No input for farmers as planting season beckons
• Govt Interventions Getting Into Wrong Hands
The 2018 farming season is around the corner. But it looks bleak, as farmers are confronted by many challenges, such as lack of access to improved seedlings, high cost of fertilizer and other key farm input.
Despite several commitments by the Federal Government to support farmers, The Guardian confirmed that little or nothing has been done, as farmers continue to buy the 50 kg size of fertilizer at N10,000, as against the N5,500 subsidised rate.
Feelers from the Federal Ministry of Agriculture indicate that a good number of government’s intervention and support for farmers fall into the wrong hands; they are usually cornered by non-farmers, who act as middlemen and sell to the farmers at market rate.
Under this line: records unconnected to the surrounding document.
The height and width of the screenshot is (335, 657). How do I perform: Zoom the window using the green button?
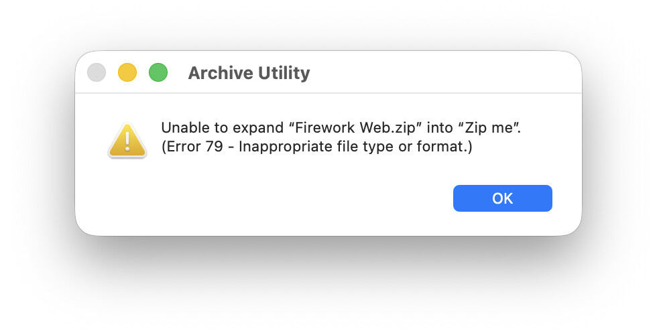(x=158, y=72)
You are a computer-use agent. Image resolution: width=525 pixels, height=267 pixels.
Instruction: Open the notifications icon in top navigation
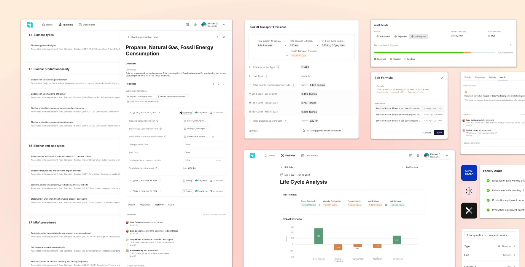tap(187, 25)
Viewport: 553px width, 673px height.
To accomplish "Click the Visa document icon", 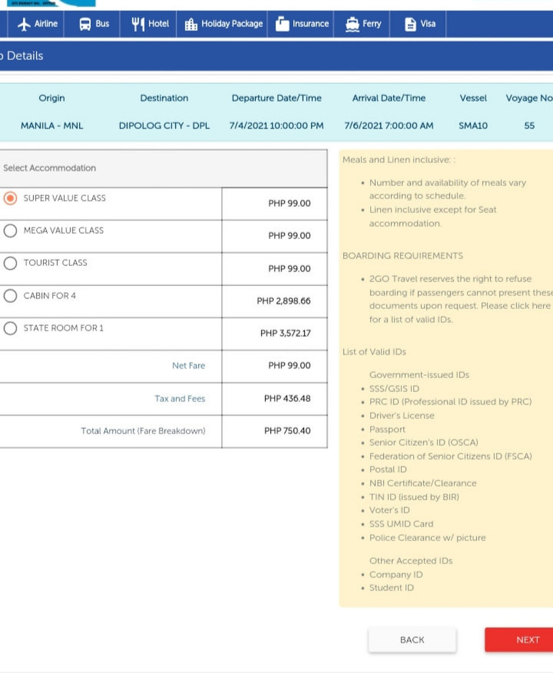I will click(410, 24).
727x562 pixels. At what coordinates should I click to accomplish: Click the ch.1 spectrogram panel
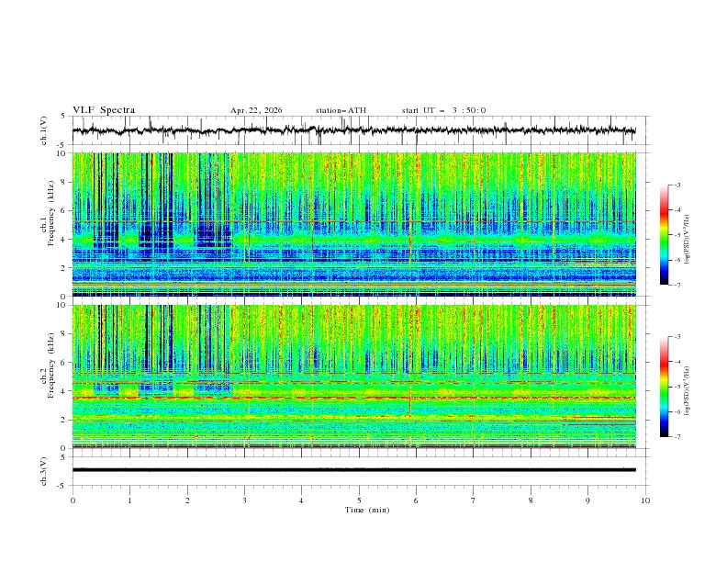tap(354, 224)
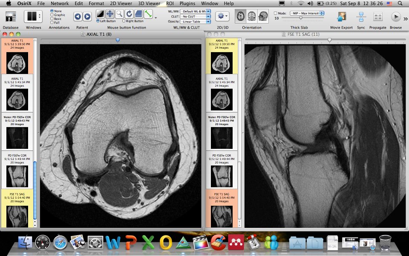Open the ROI menu
Viewport: 409px width, 256px height.
point(170,3)
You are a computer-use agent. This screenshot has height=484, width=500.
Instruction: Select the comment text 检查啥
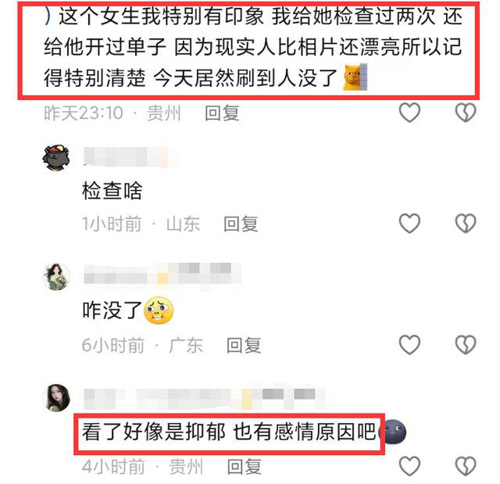click(113, 191)

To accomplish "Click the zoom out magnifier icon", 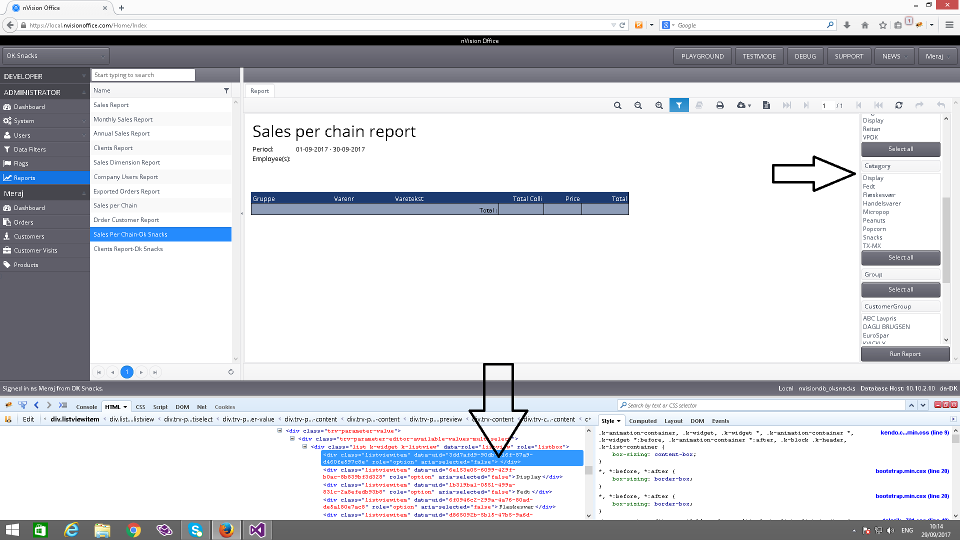I will tap(638, 106).
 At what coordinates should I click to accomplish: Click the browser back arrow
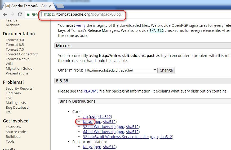click(x=5, y=14)
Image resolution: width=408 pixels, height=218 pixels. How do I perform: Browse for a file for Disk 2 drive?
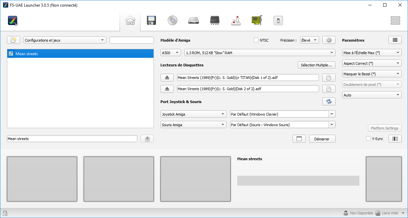tap(329, 89)
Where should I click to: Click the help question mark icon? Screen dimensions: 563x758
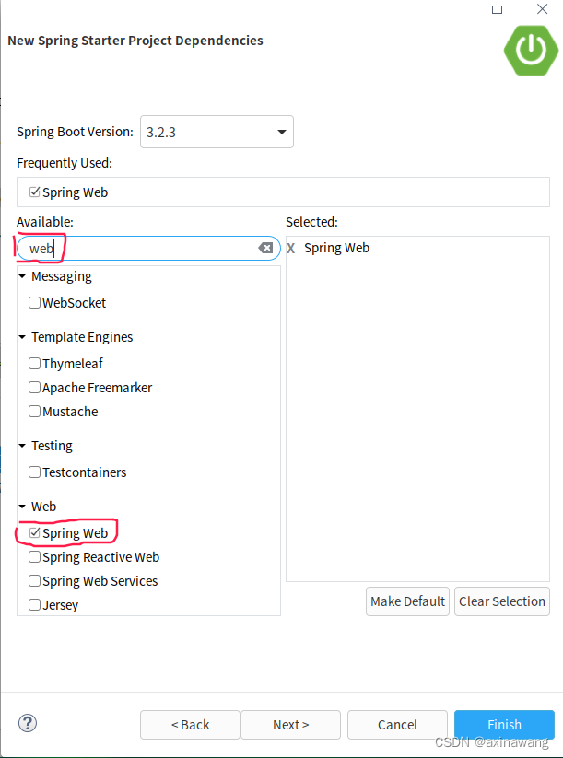pyautogui.click(x=27, y=723)
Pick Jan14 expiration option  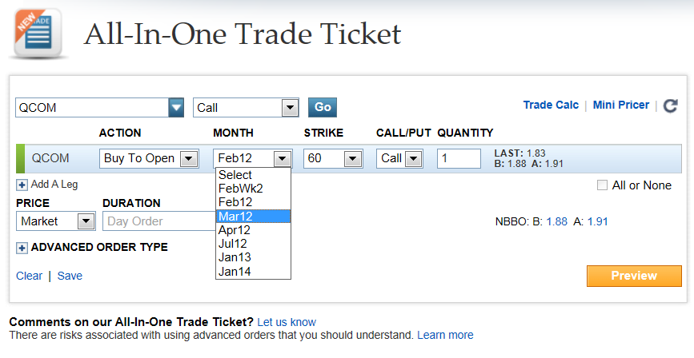click(x=253, y=272)
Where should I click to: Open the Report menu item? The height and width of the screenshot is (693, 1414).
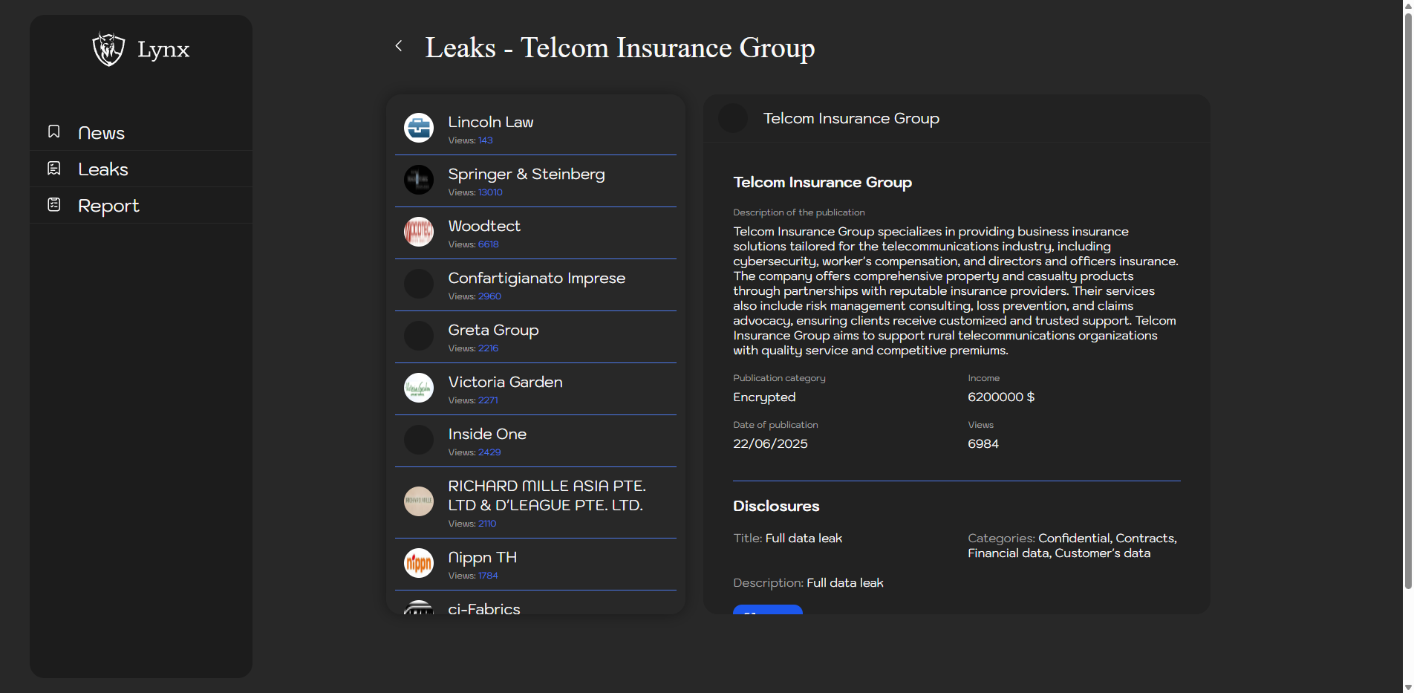pos(108,206)
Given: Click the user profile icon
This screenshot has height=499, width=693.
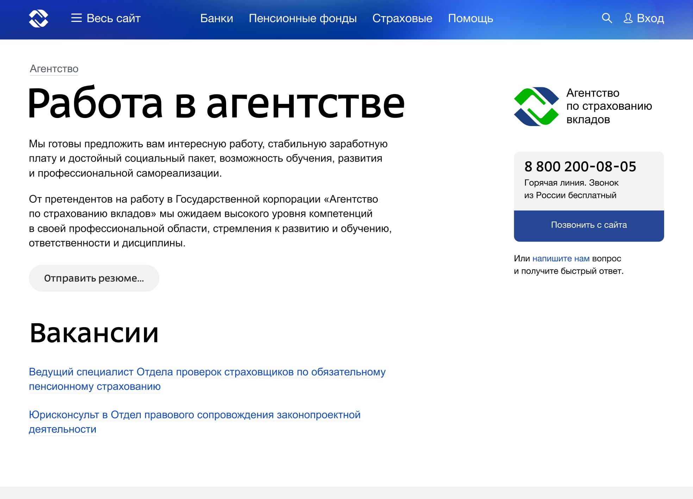Looking at the screenshot, I should click(x=628, y=18).
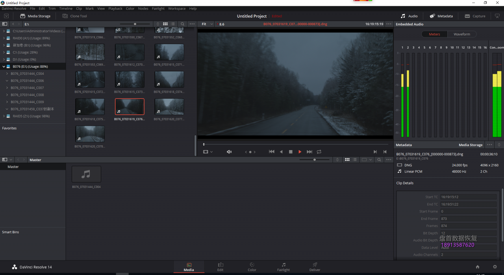Search media storage with magnifier icon
This screenshot has height=275, width=504.
tap(182, 24)
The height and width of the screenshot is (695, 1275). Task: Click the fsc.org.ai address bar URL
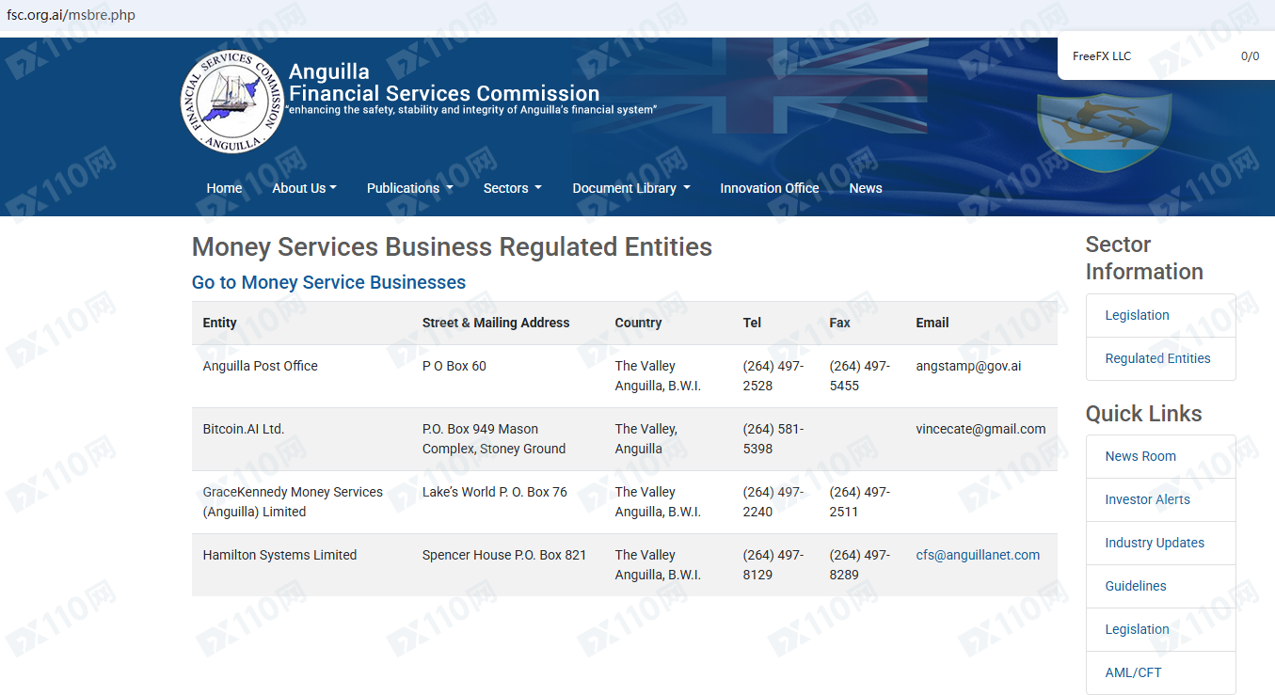(x=72, y=15)
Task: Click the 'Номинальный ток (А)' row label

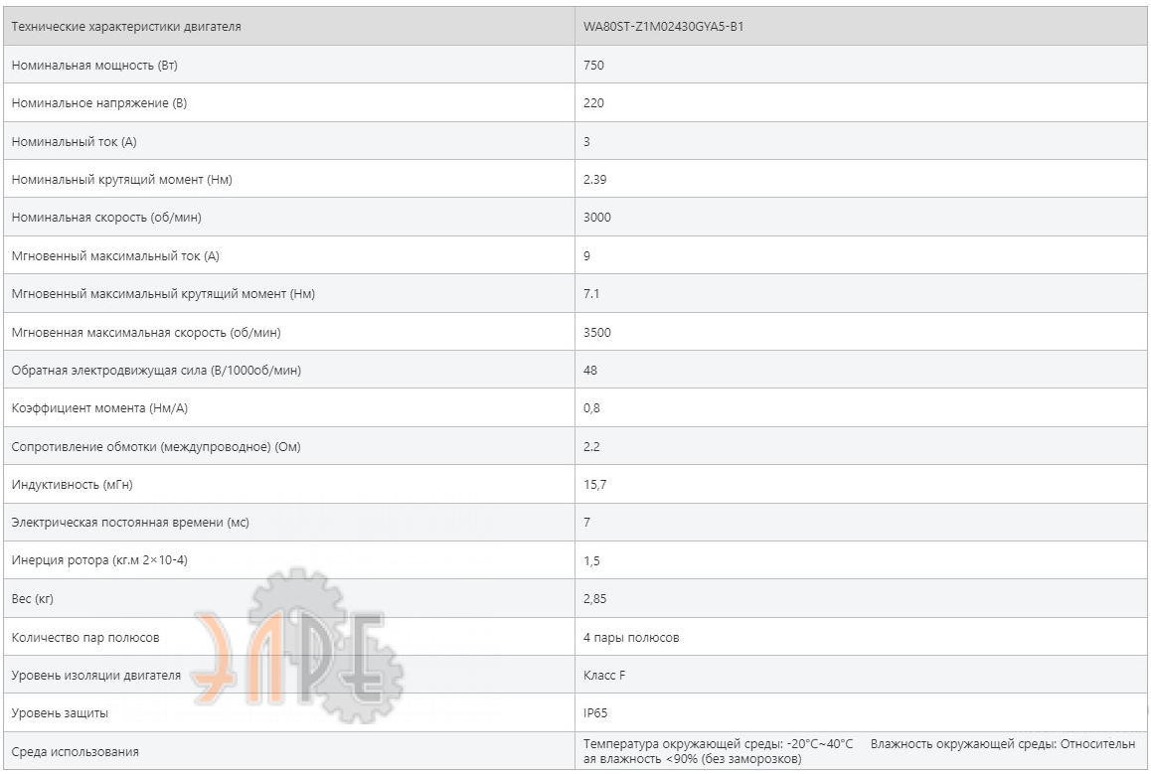Action: pyautogui.click(x=75, y=142)
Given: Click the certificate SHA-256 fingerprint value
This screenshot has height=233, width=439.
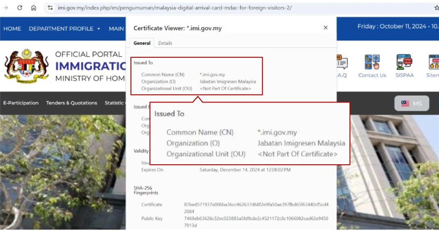Looking at the screenshot, I should click(256, 208).
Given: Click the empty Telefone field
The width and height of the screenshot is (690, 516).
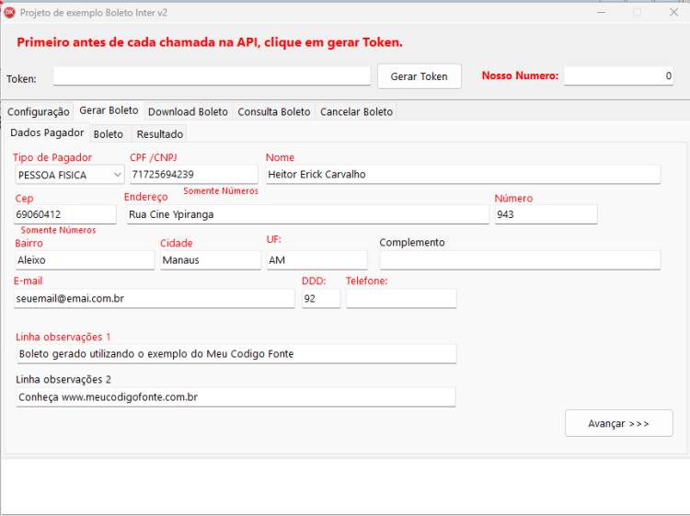Looking at the screenshot, I should 401,298.
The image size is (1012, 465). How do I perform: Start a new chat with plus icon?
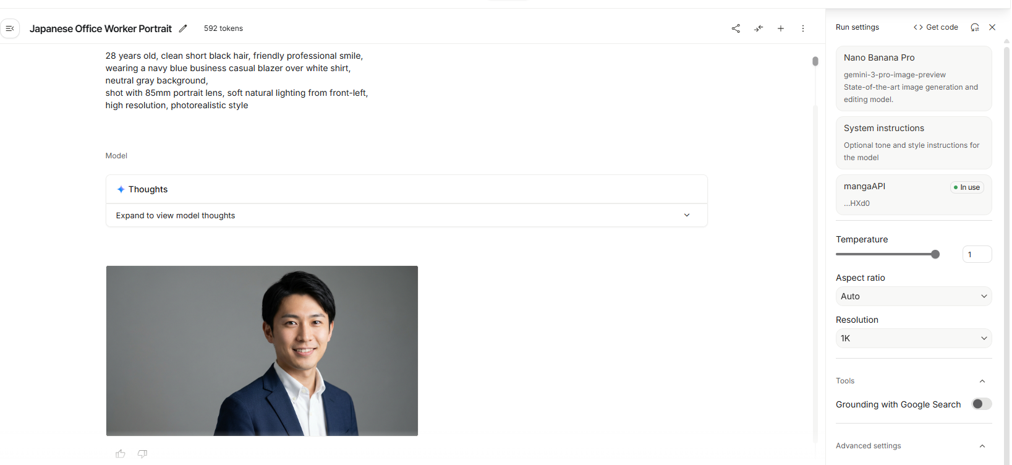point(781,28)
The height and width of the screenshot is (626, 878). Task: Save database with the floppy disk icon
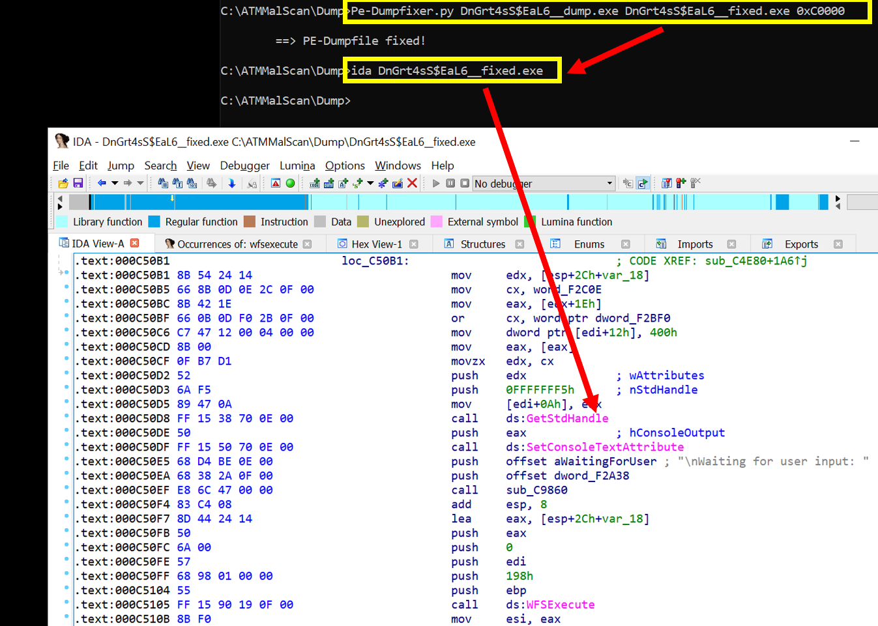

There are also reports that fertilizer produced by the Presidential Fertilizer Initiative with support of the Fertilizer Producers and Supplier Association of Nigeria (FEPSAN) and meant to be sold for N5,500 to farmers are usually re-bagged and sold at the market rate of N10,000.
A top ministry official who confirmed the development recently said: “Merely looking at some of the so-called farmers who come to the ministry, it is very obvious that they are not real farmers. But there is little we can do because we have been unable to get accurate data on our farmers.”
President of the Small Scale Women Farmers Organisation of Nigeria (SWOFON), Mary Afan, who also confirmed the development, noted that a sack of sprayer that is sold at the ministry between N7,000 and N9,000 is bought by the middlemen and re-sold at the community level for N19,000.
“When there is a budget for agriculture, when it comes to sharing of input, we don’t see the input. It’s mostly given to the men. In the past administration, we had the Growth Enhancement Scheme (GES), where women were able to access three bags of fertilizer. And even at that level, it was small, but this year we didn’t see anything. We are able to buy fertilizer at the cost of N11,000 and that is just a 50kg bag. It’s too expensive.”
It was learnt that the seed subsector, being one of the most important part of food production, has not received the attention it deserves, giving rise to the circulation of adulterated seeds. This eventually translates to increase in food prices.
Indeed, farmers are finding it difficult to access improved seeds because of lack of funds and poor sensitisation. Experts are of the opinion that government needs to reform its extension service and also provide adequate funding for the service to ensure that farmers use improved seeds.